It’s being back at work after a week and a half off and remembering how much I have to do and feeling frightened but up for it at the same time.
It’s about getting a bug to write another essay and letting the idea cogitate while reading up on my topic of interest. The research gives me a frame of reference and helps build structure to my  “pursuit of mental rabbits” (that’s Scott Russell Sanders’ phrase) as I start to pour out all my thoughts and emotions onto virtual paper.
It’s about getting a rejection for my memoir manuscript and licking my wounds and thinking about what I want to do next, even as I work at producing more writing. I did not submit to multiple small publishers, just one, even knowing that multiple submissions would have been more efficient. But I’m not sure what I think about the publishing world and if I want to be a part of it. I’m not looking to publish the next great bestseller. I’m not trying to be a full time writer. I’m not trying to gain credentials to get a great teaching gig.
It feels hard enough sometimes to be part of the corporate world in my day job and my career is on it’s downward ride to retirement, though I’m not sure when that will be. I’m a humanist in a capitalist society. I never did fit in, and I’m not sure I want to fit in, but I believe I have something to say and a unique way of saying it. I’ll be cogitating a lot on this in the next few weeks.

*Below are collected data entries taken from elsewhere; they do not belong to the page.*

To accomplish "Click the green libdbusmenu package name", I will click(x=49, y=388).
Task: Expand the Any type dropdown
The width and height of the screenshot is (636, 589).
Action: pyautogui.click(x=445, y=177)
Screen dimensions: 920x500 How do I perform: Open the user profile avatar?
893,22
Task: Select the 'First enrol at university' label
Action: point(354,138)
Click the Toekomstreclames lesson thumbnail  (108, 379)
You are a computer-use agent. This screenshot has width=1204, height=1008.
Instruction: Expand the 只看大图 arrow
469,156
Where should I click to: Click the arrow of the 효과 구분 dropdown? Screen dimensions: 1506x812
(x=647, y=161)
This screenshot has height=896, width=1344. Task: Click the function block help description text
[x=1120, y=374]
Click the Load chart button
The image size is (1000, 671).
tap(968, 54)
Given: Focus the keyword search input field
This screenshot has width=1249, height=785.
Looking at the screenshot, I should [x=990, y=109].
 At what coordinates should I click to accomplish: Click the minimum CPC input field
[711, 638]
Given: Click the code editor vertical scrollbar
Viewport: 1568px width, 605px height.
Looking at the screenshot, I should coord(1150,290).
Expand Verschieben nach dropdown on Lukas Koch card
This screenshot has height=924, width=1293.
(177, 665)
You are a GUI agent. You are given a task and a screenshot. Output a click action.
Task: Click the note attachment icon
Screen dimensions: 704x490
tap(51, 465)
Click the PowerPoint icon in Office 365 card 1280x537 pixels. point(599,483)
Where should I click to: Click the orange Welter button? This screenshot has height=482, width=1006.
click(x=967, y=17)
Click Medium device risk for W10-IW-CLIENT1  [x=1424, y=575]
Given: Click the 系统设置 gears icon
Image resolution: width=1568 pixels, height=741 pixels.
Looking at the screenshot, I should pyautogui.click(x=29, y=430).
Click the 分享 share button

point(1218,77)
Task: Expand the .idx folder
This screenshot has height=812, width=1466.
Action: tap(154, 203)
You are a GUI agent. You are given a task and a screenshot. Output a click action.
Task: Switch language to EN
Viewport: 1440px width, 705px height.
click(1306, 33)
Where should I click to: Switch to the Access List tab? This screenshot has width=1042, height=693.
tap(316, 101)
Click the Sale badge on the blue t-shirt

It’s about racism that creeps into my life when I’m not even thinking about it. Like when I was reading about the hateful people in Alabama who talk of terrorizing people by profiling the Hispanic population. Children are frightened to go to school and adults are afraid to go to work. How is this helping? It’s helping to “take back the country.” Except the people that want it back are the descendants of those who took it in the first place. Why can’t we all just get along?
Then Ronald and I went to Best Buy. I had my purse on my shoulder and Ronald had his man bag on his. He carries his Nook and a notepad and his phone in it. It’s about the same size as a small shoulder bag for women. As we entered the store, I turned my head to smile at the greeter, an older white male, but his expression stopped me short of smiling. He looked frightened and ready to flee or press the button on his walkie talkie to notify security.
“Do you have a return?” he asked, looking directly at Ronald.
“No,” Ronald responded. He never stopped walking.
After we left the store we looked at each other.  “Really?”
It’s not like we haven’t talked about it before. One incident, and we shrug it off as someone’s mistake or bad day. But add up a whole day’s, week’s or month’s worth, and I can see how a person of color can jump down the throat of someone who asks a seemingly innocent question. Celebrities lose their freedom to shop and spend leisure time because they are constantly recognized and swarmed by their fans. If you are a person of color in America, you never had that freedom in the first place. You are always being watched. What would it take to earn the freedom to experience stress free shopping, dining out, movie going? And why would one have to earn it? Isn’t it an inalienable right of being American and being human?
Maybe I’ve had too much soup. I’ve got that rumble jumble in my brain.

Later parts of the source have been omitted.